A good but long read

Our PM, a congenital lawyer


Julia Gillard’s hasty presser on Thursday (Aug. 23) revealed much more about the unprepared press gallery than it did of her “young and naïve” role in the AWU’s fraud and racketeering scandal.

Shame on our Prime Minister for attributing to tawdry “sexism” questions about her role and character, as if a male law-firm partner-turned-politician would have been spared calls for an explanation. And shame, too, on the reporters who answered her summons for not pointing out as much. May she also be condemned for smearing award-winning journalists while simultaneously leveraging a trivial mistake by The Australian in order to draw an odious comparison between their work and America’s so-called Birthers, who harbour doubts about the validity of Barack Obama’s US citizenship.

Divorced from her pitch-perfect self-righteous indignation as a woman scorned -- with a “very robust sense of her own integrity” no less – her media conference’s transcript represents an exercise in dissembling, with its carefully parsed and practiced answers. Not one of her responses conveyed the comfortable candour expected of one at ease with the truth.
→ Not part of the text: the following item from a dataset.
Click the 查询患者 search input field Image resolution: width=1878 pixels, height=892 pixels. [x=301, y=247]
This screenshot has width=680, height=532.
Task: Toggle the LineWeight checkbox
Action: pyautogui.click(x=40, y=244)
Let us take Ms Gillard’s answers, strip them of spin and subject them to the known truth.

PM: Okay, if we can turn to other matters. For a number of months now, there has been a smear campaign circulating on the Internet relating to events 17 years ago. Much of the material in circulation is highly sexist. I’ve taken the view over time that I will not dignify this campaign with a response either.

There have been a series of well researched articles and other material appearing in The Australian and other mainstream newspapers, all written by reputable and respected journalists. There is nothing “sexist” about the reporting of, and commenting on, these matters in the major metro dailies. Conflating that reporting with internet gossip is both disingenuous and an attempt to smear the sober reporting and reasoned comment on the serious matters alleged to have occurred. Former Slater & Gordon equity partner Nick Styant-Browne said there had been "misleading" attempts to conflate genuine reporting of the AWU issues with the "florid allegations" made online. At her press conference Gillard added another entry to the ledger of obfuscations.

However, this morning something changed on that. The Australian newspaper republished a false and highly defamatory claim about my conduct in relation to these matters 17 years ago. It is a claim about me setting up a trust fund.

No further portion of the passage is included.